Textual graph ( $G_{t}$ ) is constructed with textual features based on chart elements. The graph has two types of nodes: label nodes and OCR nodes. Following scene graphs (Wu et al., 2023; Yoon et al., 2023; Shukla et al., 2023), each label node represents an object’s label predicted by Mask R-CNN. Label nodes are connected based on the chart semantics. The x/y axis title connects to the x/y axis labels representing x/y axis values. X/Y axis labels connect to lines, bars, or dot lines if their bounding box values overlap on longitude/latitude, indicating value ranges of the latter. Legend labels connect to the closest legend marker to show the former, which is the label of chart elements with the same colour as the legend marker. Pie charts connect to all slices, representing the whole-part relationship, while pie labels connect the nearest pie slice to show the former is the latter’s label. OCR nodes represent the OCR text extracted from non-shape objects such as the title and x-axis label. Following Methani et al. (2020), we utilise the open-sourced Optical Character Recognition (OCR) model Tesseract²²2https://github.com/tesseract-ocr/tesseract to extract texts from the cropped image of each detected object. These OCR nodes are linked to their corresponding label nodes. This allows the textual graph to capture not only the OCR texts from charts but also the relationships between the underlying data and objects. All nodes in the semantic graph are initialised with the Mean of BERT (Devlin et al., 2019) embeddings of the text they represent. Given the graphs $G_{v}$ , $G_{t}$ , visual features $V$ , and textual features $T$ that have been projected to the same space as $V$ , we obtain graph representations $H_{v}=G_{v}(V)$ and $H_{t}=G_{t}(T)$ using GCN (Kipf and Welling, 2017). Afterward, we concatenate the graph representations of the same object to combine the structural and semantic information, for example in Fig. 2, the nodes from visual and textual graph representing the dark blue pie slice and concatenated together. We then utilise the multilayer perceptron with the ReLU activation function to project the concatenation into the space of the hidden states of the backbone model as $H_{G}$ .

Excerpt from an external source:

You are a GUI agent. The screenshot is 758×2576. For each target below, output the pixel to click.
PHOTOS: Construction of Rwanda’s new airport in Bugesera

2.2. Graph Integration and ChartQA

Inspired by (Li et al., 2023), we inject the graph representation as the inductive bias to the backbone model. We ensure that our proposed multimodal scene graph module functions can be a general plug-in component without substantially modifying the backbone model. Hence, we integrate the graph module between the encoder and text decoder. We tested our methods on the following two types of backbone models, Vision Encoder-Text Decoder (UniChart(Masry et al., 2023)) and Multimodal Encoder-Text Decoder (VL-T5(Cho et al., 2021)).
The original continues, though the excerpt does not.